Gift of Good Land
My daughter, Elie, works on Saturday mornings for Riverbank Farm, arranging vegetables under Riverbank’s tent, working the cash drawer, weighing, bagging, and so on. I dropped her off at 9 yesterday, when the canopies were being erected and the trucks unloaded, and went back at 11:45 to pick her up. I wanted to make an inventory, so I took a small notebook and asked my son, Kaare, who is 8, if he wanted to help me list everything we saw at the farmers market.
“No thanks.”
“What? Don’t you want to be a reporter?”
“No. I want to be a minor league baseball player.”

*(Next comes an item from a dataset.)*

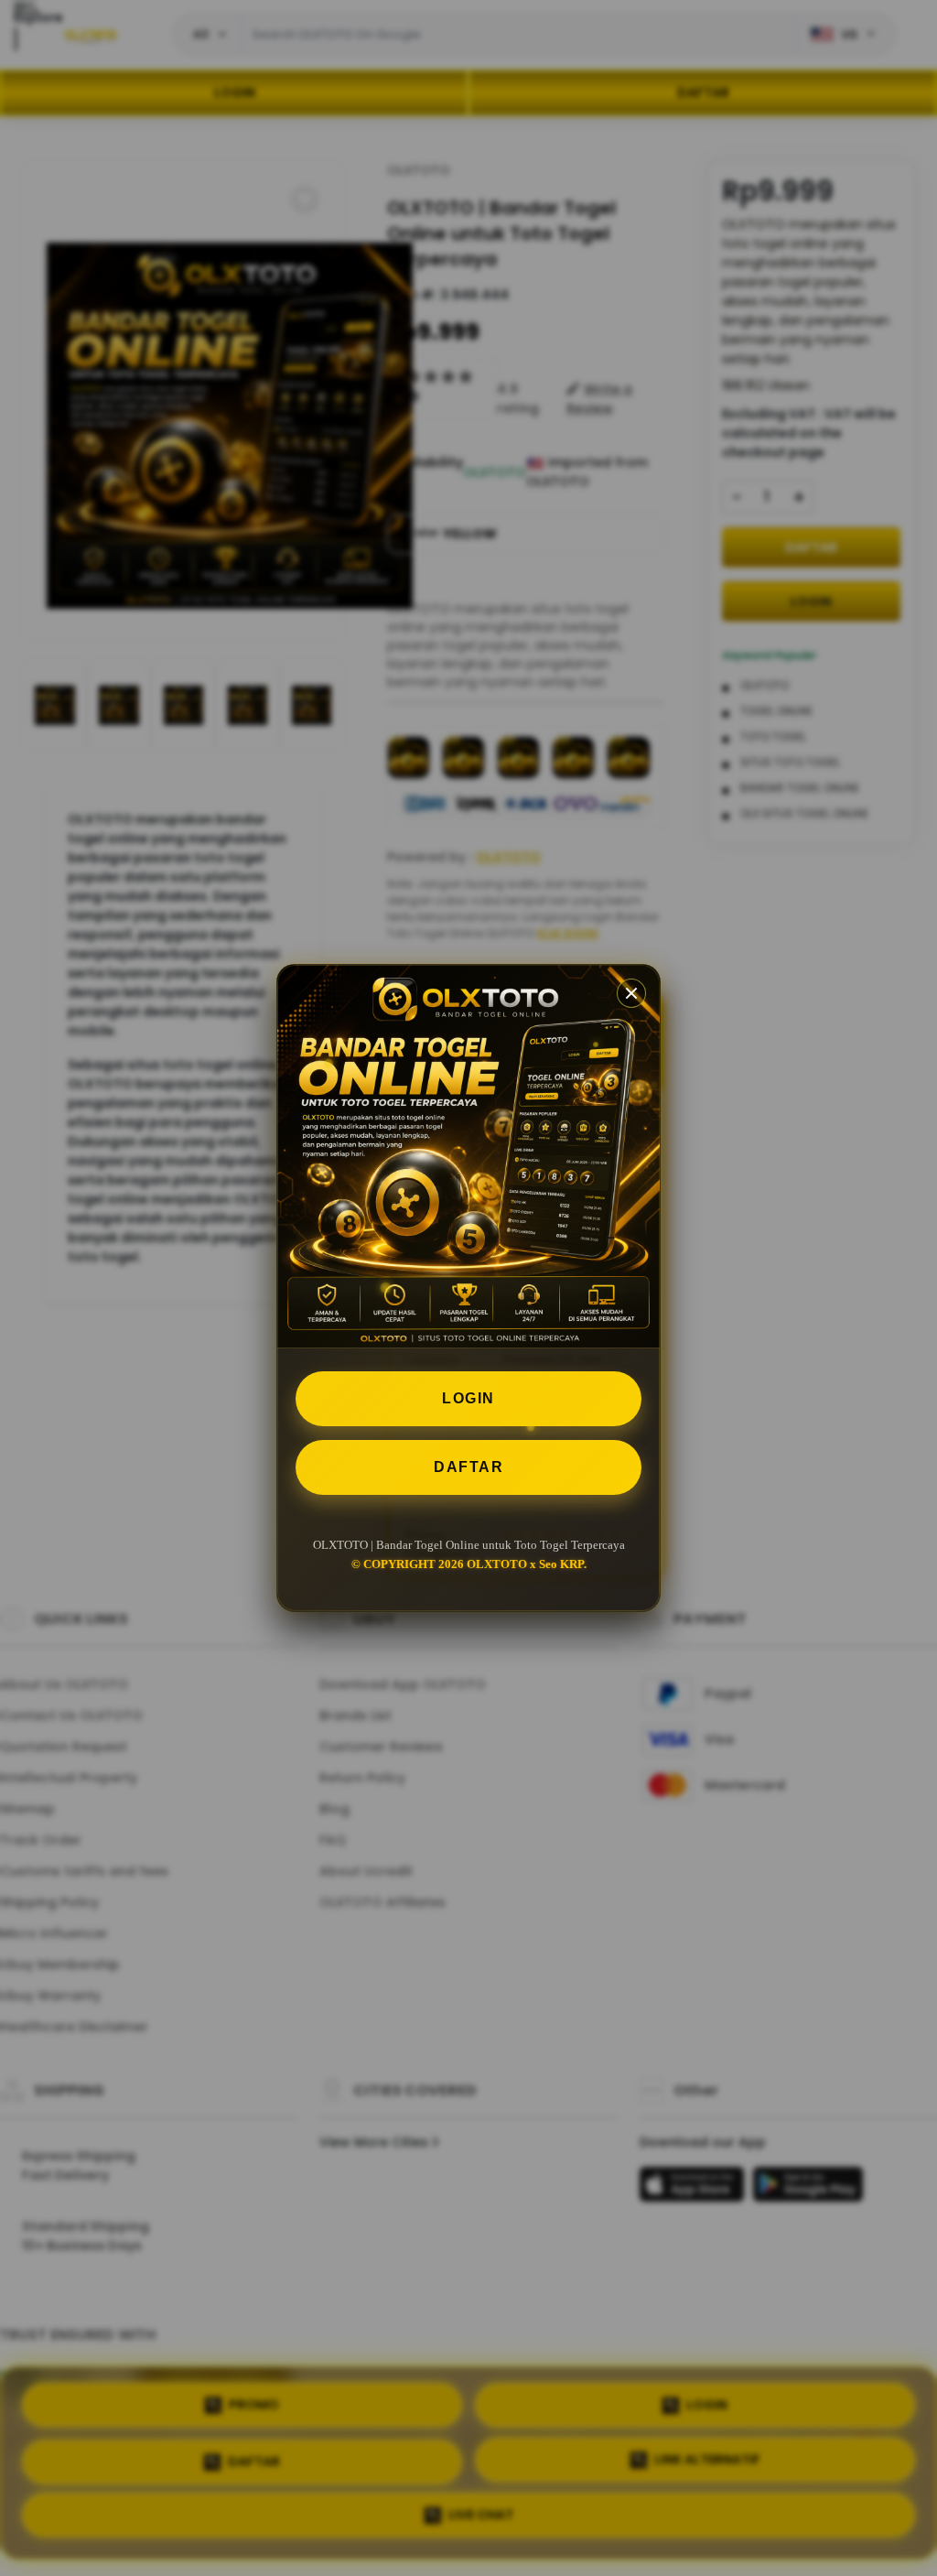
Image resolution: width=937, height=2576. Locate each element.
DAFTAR (468, 1467)
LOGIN (468, 1398)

That was an acceptably unusual answer, so I laid off. At the market, my wife shopped and Kaare visited the baker’s stall and came away with an enormous piece of something that looked like chocolate coffee cake. I made my own list. Here it is:
Red peppers, green peppers, multi-colored peppers, hot peppers, purple peppers. Purple eggplant, Chinese eggplant, white eggplant. Watermelon and musk melon. Fire beans, pole beans, wax beans, lima beans. Butternut squash. Broccoli, broccoli di rabe (spelled “broccoli raab” on the sign), red cabbage, green cabbage. Radishes and daikon radishes. Collard greens. Bok choi, tatsoi, mizuna, lettuce, mixed salad greens, cucumbers, and pickling cucumbers. Leeks, copra onions, garlic, red onions, scallions, and shallots. Eggs. Carola potatoes and russet potatoes. Carrots, beets, red turnips, and white turnips. Delicatta squash, acorn squash, yellow squash, zucchini, gourds, pumpkins. Swiss chard. Basil. Sweet corn and Indian corn. Seckel pears, Bartlett pears, red d’anjou pears, apples -- empires, cortlands, jonathans, ginger golds, galas, macintosh, honey crisps, fujis, macouns – purple plums, peaches and nectarines. Tomatoes – beefsteaks and cherries and heirlooms of all colors – and tomatillos. In the shade of half a dozen white canopies, summer and fall for sale in six dozen varities.